25. This issue is without doubt difficult. It plainly raises important issues,
touching as it does upon the ability of liability insurers, in contracts governed
by the Act, to restrict the extent to which retroactive cover is given (that is,
cover for claims which arise from acts which occur before the making of the
contract). Nonetheless, as matters currently stand, the point must be regarded
as reasonably arguable.
26. Of course, even if exclusion 4.1(d) was not available to Ace in this case, it
may well be able to rely, as against innocent directors, upon failures by the
insured to comply with the duty of disclosure. Even if no fraudulent non-
disclosure was established Ace would be in a very strong position to contend
that had Mr Richards activities been disclosed it would have either declined
to give any cover at all, or imposed a specific exclusion, such that any liability
it would otherwise have for claims arising out of such conduct should be
reduced to nil (see s28(3) of the Act).

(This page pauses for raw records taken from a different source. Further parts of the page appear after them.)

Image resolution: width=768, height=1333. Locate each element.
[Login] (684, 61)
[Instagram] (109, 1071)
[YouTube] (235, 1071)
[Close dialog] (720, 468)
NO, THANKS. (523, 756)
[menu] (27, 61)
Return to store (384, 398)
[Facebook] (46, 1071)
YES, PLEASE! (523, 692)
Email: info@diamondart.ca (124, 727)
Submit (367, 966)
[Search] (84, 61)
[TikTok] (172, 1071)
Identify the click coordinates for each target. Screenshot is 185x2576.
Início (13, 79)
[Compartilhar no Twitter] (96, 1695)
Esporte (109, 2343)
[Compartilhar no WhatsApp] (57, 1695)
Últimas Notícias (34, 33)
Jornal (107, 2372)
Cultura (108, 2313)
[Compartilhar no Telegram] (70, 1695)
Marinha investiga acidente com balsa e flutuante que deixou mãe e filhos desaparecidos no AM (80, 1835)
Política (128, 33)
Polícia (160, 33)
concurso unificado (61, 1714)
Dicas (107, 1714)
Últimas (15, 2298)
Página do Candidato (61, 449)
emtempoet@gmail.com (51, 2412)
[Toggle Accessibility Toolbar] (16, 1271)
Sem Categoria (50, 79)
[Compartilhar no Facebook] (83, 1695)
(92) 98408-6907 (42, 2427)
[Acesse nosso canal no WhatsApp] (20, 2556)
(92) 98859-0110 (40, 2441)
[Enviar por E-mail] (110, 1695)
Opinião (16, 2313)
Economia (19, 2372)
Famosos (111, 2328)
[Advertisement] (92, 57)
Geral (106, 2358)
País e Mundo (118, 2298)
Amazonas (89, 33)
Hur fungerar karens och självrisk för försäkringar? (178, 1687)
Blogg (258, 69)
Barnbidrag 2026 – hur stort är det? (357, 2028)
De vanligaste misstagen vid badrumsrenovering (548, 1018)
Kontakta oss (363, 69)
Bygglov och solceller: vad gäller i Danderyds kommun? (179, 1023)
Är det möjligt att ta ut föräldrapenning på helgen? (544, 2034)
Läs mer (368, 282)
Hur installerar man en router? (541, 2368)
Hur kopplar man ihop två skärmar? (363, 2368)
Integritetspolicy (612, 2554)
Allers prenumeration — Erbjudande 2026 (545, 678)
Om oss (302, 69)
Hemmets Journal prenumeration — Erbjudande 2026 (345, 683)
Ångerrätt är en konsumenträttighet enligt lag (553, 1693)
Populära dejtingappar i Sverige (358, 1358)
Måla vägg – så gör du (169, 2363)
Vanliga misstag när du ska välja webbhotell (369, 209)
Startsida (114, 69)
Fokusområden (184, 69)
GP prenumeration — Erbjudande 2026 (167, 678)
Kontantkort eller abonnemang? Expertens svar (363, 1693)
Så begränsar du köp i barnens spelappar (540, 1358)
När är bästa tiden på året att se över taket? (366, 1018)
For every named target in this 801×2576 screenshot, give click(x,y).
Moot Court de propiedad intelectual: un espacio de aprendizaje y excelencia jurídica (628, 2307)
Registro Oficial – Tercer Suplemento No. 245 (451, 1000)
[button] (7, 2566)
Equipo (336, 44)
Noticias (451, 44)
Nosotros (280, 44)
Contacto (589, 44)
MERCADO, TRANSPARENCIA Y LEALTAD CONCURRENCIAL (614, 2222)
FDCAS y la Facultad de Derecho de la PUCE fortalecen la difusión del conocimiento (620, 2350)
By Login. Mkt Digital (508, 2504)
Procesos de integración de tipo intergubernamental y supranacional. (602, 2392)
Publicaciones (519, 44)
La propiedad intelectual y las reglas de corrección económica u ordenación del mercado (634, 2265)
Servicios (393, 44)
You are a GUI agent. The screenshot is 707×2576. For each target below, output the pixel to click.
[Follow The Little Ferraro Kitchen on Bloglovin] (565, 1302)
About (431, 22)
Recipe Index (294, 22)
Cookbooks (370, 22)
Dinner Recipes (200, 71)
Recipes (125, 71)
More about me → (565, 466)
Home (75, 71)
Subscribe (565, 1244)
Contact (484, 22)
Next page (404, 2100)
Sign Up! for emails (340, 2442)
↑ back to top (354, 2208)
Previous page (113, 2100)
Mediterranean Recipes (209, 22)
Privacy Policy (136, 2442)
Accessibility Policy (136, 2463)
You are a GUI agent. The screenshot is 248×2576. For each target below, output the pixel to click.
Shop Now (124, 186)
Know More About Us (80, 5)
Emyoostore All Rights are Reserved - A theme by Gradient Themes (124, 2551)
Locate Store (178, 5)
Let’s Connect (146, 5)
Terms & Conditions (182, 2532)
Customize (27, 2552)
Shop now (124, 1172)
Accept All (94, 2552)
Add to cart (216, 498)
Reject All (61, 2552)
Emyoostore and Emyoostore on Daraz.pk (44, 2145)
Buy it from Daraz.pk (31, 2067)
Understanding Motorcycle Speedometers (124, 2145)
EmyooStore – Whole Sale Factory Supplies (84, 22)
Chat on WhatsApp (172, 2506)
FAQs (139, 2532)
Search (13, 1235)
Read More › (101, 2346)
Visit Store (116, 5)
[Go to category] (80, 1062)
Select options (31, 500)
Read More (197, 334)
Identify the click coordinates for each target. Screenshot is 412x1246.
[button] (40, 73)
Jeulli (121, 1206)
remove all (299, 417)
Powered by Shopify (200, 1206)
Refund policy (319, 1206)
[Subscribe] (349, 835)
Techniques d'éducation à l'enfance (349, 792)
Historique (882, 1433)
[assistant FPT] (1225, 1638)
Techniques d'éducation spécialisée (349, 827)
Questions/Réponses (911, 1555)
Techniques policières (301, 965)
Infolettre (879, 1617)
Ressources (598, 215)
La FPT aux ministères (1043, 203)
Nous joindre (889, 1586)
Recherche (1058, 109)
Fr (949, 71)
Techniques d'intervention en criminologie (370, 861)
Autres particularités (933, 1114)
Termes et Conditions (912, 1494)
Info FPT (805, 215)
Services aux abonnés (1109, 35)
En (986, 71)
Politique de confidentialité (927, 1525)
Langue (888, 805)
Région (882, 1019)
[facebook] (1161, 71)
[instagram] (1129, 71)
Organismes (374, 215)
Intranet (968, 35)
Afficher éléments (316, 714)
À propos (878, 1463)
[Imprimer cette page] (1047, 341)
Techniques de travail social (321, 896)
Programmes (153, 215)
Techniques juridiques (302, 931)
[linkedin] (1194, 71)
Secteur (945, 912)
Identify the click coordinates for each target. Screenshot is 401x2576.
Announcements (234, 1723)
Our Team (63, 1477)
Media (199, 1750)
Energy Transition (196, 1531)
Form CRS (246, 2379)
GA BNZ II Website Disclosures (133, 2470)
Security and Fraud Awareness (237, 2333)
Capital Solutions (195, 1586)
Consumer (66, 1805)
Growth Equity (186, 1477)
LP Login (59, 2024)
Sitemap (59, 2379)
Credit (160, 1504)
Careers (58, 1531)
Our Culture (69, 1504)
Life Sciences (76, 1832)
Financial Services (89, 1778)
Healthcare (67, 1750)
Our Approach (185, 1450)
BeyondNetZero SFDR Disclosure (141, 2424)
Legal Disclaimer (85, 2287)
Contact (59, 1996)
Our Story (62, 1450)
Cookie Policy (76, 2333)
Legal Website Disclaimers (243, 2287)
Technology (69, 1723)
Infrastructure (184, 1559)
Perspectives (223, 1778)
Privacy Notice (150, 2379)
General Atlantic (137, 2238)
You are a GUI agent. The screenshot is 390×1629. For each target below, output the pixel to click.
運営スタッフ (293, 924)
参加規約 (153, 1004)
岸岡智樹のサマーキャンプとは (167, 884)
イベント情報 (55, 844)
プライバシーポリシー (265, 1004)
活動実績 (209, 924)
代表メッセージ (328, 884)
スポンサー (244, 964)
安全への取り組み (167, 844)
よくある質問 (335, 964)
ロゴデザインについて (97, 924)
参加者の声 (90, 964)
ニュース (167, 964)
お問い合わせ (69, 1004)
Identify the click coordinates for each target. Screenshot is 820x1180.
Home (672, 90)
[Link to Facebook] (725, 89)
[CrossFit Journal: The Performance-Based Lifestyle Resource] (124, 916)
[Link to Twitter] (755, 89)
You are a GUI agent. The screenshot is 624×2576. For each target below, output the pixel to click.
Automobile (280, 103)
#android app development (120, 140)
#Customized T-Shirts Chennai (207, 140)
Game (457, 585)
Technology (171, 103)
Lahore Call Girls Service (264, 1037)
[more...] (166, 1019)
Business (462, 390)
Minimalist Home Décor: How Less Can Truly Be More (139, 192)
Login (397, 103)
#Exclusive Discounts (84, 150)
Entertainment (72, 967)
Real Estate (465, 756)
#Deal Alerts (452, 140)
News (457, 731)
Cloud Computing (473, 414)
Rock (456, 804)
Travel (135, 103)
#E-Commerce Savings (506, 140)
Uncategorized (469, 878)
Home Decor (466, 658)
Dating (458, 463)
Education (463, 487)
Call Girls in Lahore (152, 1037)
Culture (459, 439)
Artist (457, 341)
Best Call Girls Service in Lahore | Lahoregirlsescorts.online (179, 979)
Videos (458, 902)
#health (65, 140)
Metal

The question whether such defences
would be available as against innocent directors is beyond the scope of that
which I have been asked to consider, but I note that it may depend upon
whether they are regarded as parties to the contract (or merely persons with
rights under s48 of the Act7), and upon the effect of General Condition 6.9.
10 June 2011
Chambers RJH DARKE SC
Liability limited by a scheme approved under Professional Standards Legislation
7 See CE Heath Casualty & General Insurance Limited v Grey (1993) 32 NSWLR 25.